Les hauts et les bas de l’évolution, ainsi que la tension perpétuelle déclenchèrent chez moi un zona très douloureux qui dura plusieurs mois.
Des personnes que nous considérions comme des amis, des parents aussi, nous évitèrent. Des connaissances devinrent de véritables amis qui, depuis, ne nous ont jamais fait défaut.
A la demande de mon épouse, nous n’avons jamais parlé de maladie, nous avons toujours parlé de cancer. Elle refusa de porter une perruque, préférant un turban ou, à la maison, restant nu-tête.
Nous nous sommes aimés, nous avons douté et pleuré, nous avons espéré et ri. Pendant des mois, ce fut une succession de moments joyeux et douloureux.
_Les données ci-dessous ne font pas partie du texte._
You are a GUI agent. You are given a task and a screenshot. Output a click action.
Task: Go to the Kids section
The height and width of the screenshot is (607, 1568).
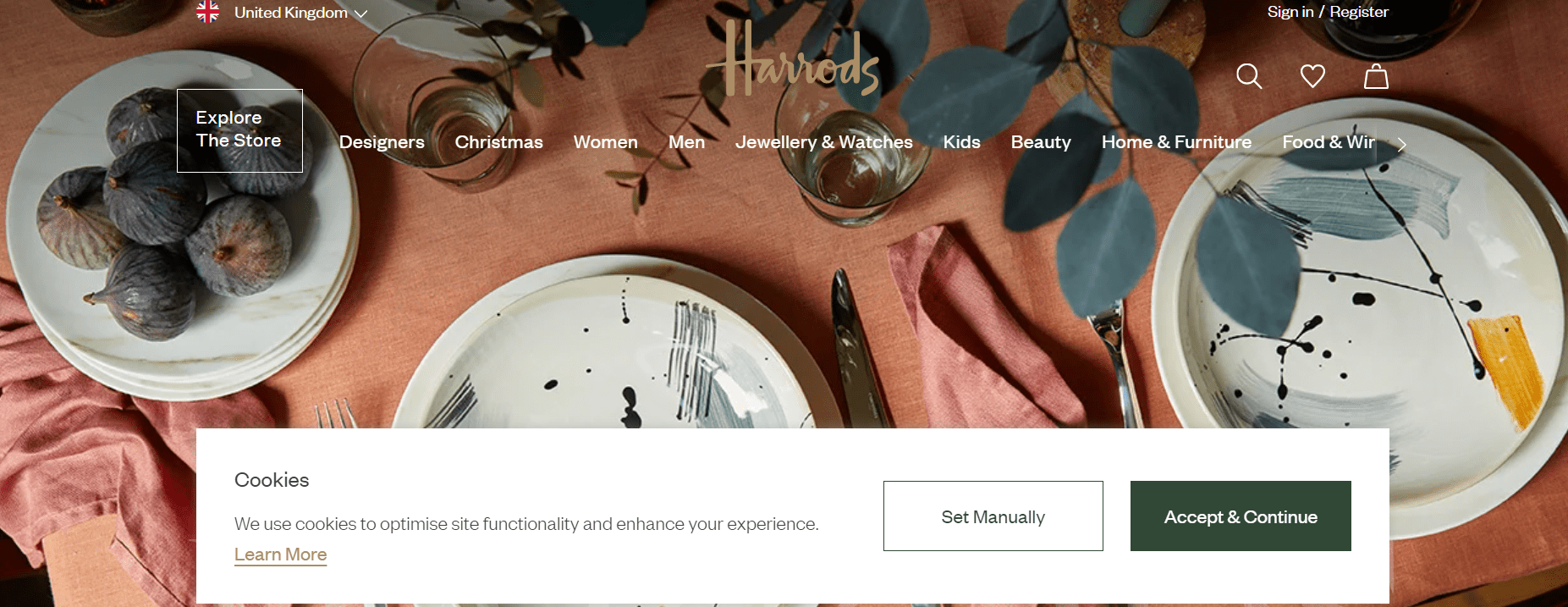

Puis les médecins déclarèrent qu’elle était guérie.
La ménopause a été provoquée et ce n’est pas sans conséquence sur la libido.
Elle a perdu toute notion de goût, ne faisant plus la différence entre le sucré et le salé, entre un excellent foie gras et une terrine plate….
Nous avons cessé de voir les personnes qui ont eu peur de la contagion, nous passons d’agréables moments avec tous ceux qui sont restés avec nous et que nous ne remercierons jamais assez.
Pour les médecins, le cancer a été vaincu, et mon épouse est guérie.
Pour les assureurs, en cas de couverture d’un crédit, ce n’est malheureusement pas le cas, et des interrogatoires et surtaxes pénibles ravivent la douleur et donnent l’impression d’être handicapé, alors que les séquelles de la maladie sont tout-à-fait sans conséquence vitale. Il vaut mieux pour ces gens-là être alcoolique et drogué que guéri d’un cancer.
Je souhaite bon courage à tous ceux qui, aujourd’hui, se battent contre un cancer ou toute autre maladie, et leur dis haut et fort que pour vaincre la maladie, il faut d’abord admettre sa réalité, ne pas la nier, et rester fort et volontaire face à elle, même si ce n’est pas toujours facile.